One area that Amgen is currently investing in to serve its patients by providing new drugs sooner, and to ensure its competitiveness for years to come, is to increase the efficiency within Research & Development (R&D), specifically within the Drug Design Cycle (DDC). This is driven by the fact that the average development time for a drug is 10-15 years and drug discovery comprises 3-6 years of this.
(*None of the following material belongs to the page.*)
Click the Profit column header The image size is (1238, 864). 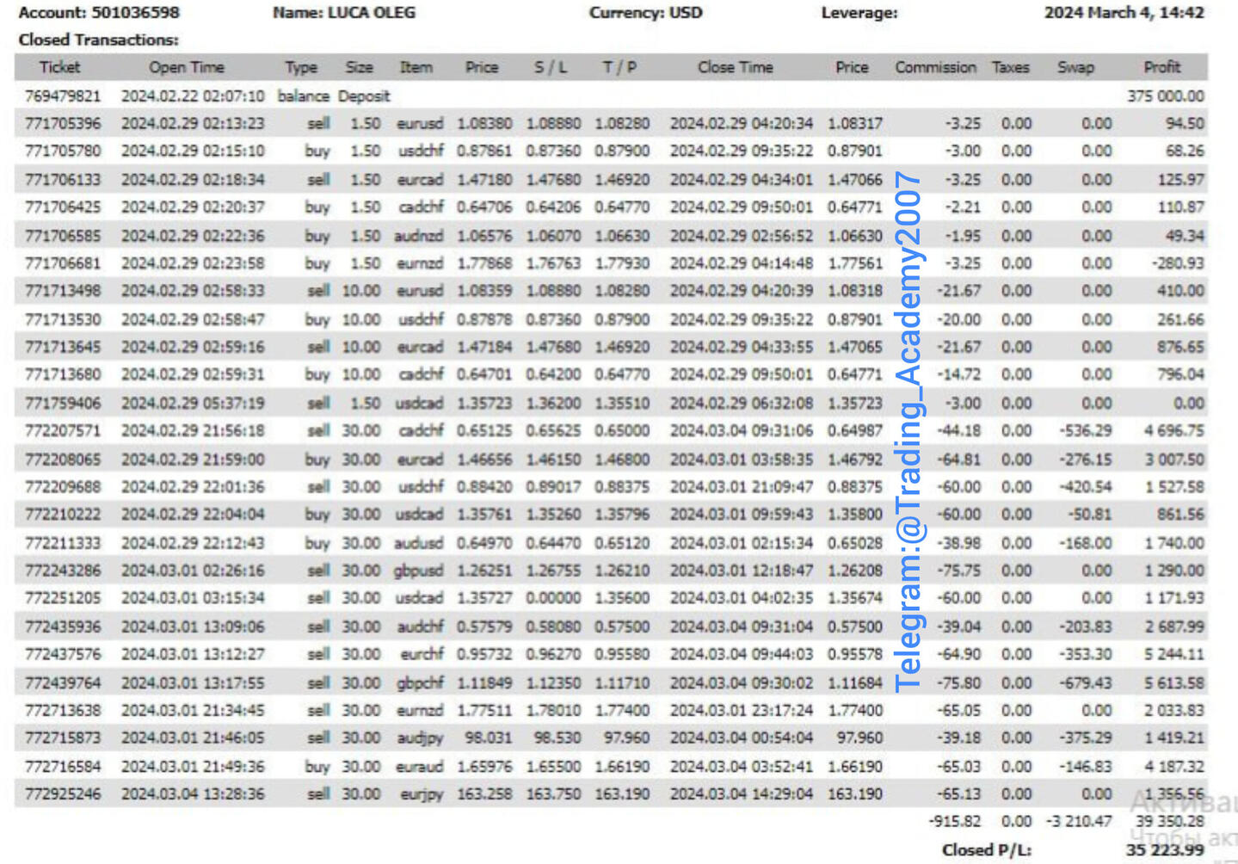[1161, 67]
The DDC process is the main drug discovery process for designing a compound, synthesizing it, and testing it with the intent on identifying the optimal drug candidate for clinical trials, used predominately in the hit-to-lead and lead optimization phases of drug development. The scope of this effort was to apply continuous improvement methodologies and techniques to Amgen’s DDC with goals to reduce overall cycle time by 30%, improve quality, and further develop a sustainable process for applying continuous improvement across Amgen labs.
The approach to this effort was structured in four phases: (1) Data and Standards, (2) Learning Organization and Best Practices, (3) Management Systems, (4) Process Analytics and Bottleneck Improvements. To effectively manage this effort, core partners from each of the four main functional areas, who have ownership into the process, were identified to support this effort. Additionally, the scope of this project was limited to one small molecule program within Amgen and only focused on the process from compound design up through primary assay testing, known as the primary DDC.
Implementing these four phases over six months resulted in over 24 total improvements that were implemented across the primary DDC prior to project completion. These 24 improvements led to a total reduction in 70 days in cycle time per compound, which is the time it takes to design a compound, make it, and test the compound through primary assay testing. This 70 day reduction in cycle time (64% improvement) exceeded initial expectations. Additional improvements include: developed a novel approach to measuring quality of the drug design cycle to ensure molecule quality does not degrade with increased process speed; installed a management system to ensure improvements are sustained and roadblocks are quickly identified and addressed; created system simulation tools to inform management of optimal assignments per chemist and where bottlenecks are likely to present themselves; optimized equipment and service priorities based on criticality to the drug design cycle. In total, these benefits have shown to have significant benefits in reducing cycle time and improving the speed of learning, which could result in an overall reduction in time to patients and reduction in overall cost for development.
This project has concluded that using a methodical approach at implementing continuous improvement can have substantial benefits within a pharmaceutical R&D environment. As a result, an Amgen continuous improvement manager was hired to continue this work and implement these improvements across the other small molecule programs. Additionally, this approach is being considered in other areas of Amgen R&D and Amgen Operations.